Jiwa’s book pivots on the fulcrum of The Difference Model. The old Ps of marketing were created to help marketers sell to the masses, but the more personalized consumer-to-brand interactions get, the less successful mass marketing becomes.

The new Ps, as Jiwa’s Difference Model suggests, are principles, purpose, people, personal, perception and product. Product will always have a place, because without your product, what are you selling? Everything else, though, is up for discussion.

The principles, the fundamental truths you should start with, can be divided into three different categories: the truth about you/your company, the truth about the industry or the market, and the truth about the people you want to matter to.

As you can imagine, simply asking yourself these questions can already conjure some revelations about your business’s current state. Maybe you haven’t thought much about the people you want to matter to. Maybe your goals have changed and you haven’t realigned your processes accordingly.

Next, it’s important to look at your company’s purpose. This is the “why.” We know what you do, but why do you do it? The “why” needs to be specific to your company and your vision—it’s what helps set you apart from the others that do the same exact thing as you. Why should someone choose you?

The people aspect of marketing is another important pillar, and perhaps one of the most vital to Belding. The people you’re trying to reach have specific pain points, dreams, and hobbies, and you need to really hone in on those identifiers.

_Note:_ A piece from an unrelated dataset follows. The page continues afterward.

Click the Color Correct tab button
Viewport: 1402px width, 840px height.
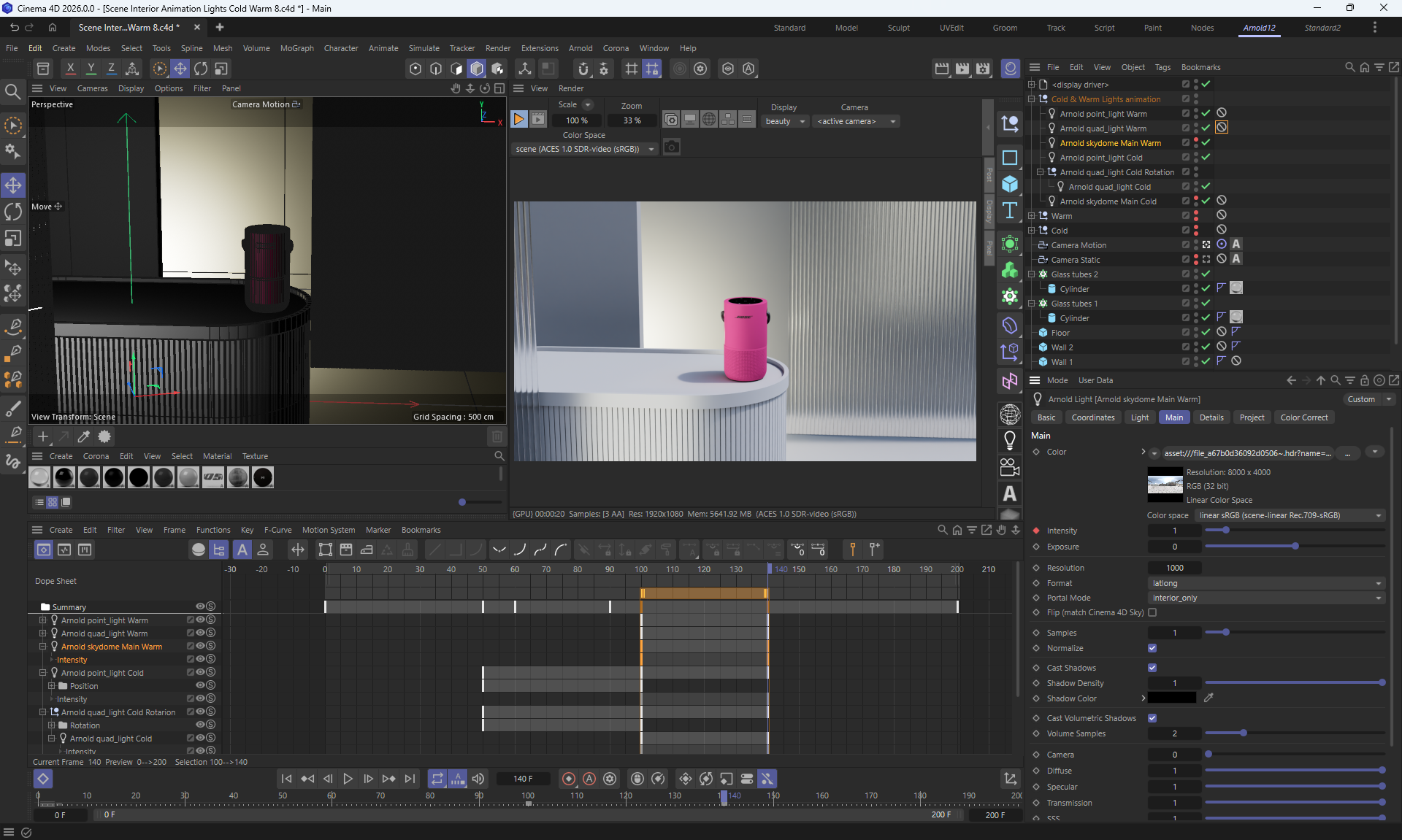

Belding suggests that companies “focus less on larger-scale initiatives and more on individual ones. Create a continuous series of one-on-one wins with customers. Then, let their word-of-mouth do your marketing for you.”

Reaching as many people as possible makes sense in theory, but when you’re not connecting with any specific person, you lose out to the brands that prioritize meaningful customer connections.

In addition to thinking about the people you’re marketing to, Belding says your customer service team is the other piece to the people puzzle. He recommends that businesses give their teams customer service training and broad empowerment to deal with customer service failures.

“Success today is all about people, and you need to make sure that everyone has the skills to create outstanding customer experiences,” Belding says. In 2016, research compiled by one of his companies, The Science of WOW, identified that 71 percent of the time, top-of-mind, positive word-of-mouth is created by someone taking ownership of a negative customer experience and turning it around.

Phone Woman Speaking

Stellar customer service relates to Jiwa’s next proposed P: personal. This pillar relates to how your company can change the way people feel. To the core of its meaning, this pillar gets personal. Belding offers the recent example of IKEA.

Hundreds of people were stranded following a horrific highway crash in Essex, United Kingdom. Instead of ignoring the issue, a nearby IKEA store’s management team welcomed the weary travelers, providing almost 200 people with beds in the showroom. Social media images proved it, and the Scandinavian furniture retailer enjoyed plenty of good press, though it’s obvious they did not plan for this opportunity to arise. The management simply wondered how they could help.

Belding urges marketers to look for these opportunities. “Look for ways to treat each customer the way you would treat your favorite grandmother—with care and compassion. Your customers will remember these actions for a long time.”

“True customer loyalty is relationship-based, not transactional,” Belding says. “It’s not quid-pro-quo where we only do things for customers when there is a guarantee of a return. IKEA saw an opportunity to create real connections, to go beyond transactions and demonstrate to people that they care more about customers than just their wallets.”

Lastly, as you help to mold the way people feel, the question of perception comes in. How does this customer feel about my organization? How do they see themselves, and what do they want to believe about themselves? Though sometimes marketing might feel like brand soul-searching, correctly assessing the perception of your brand on your ideal customers is paramount to your success.

“Make an effort to understand your customers’ journeys,”  Belding says. “Become one of your own customers for a couple of days and experience what they experience. It’s the customer experience that will, at the end of the day, inform your strategy and fuel your success.”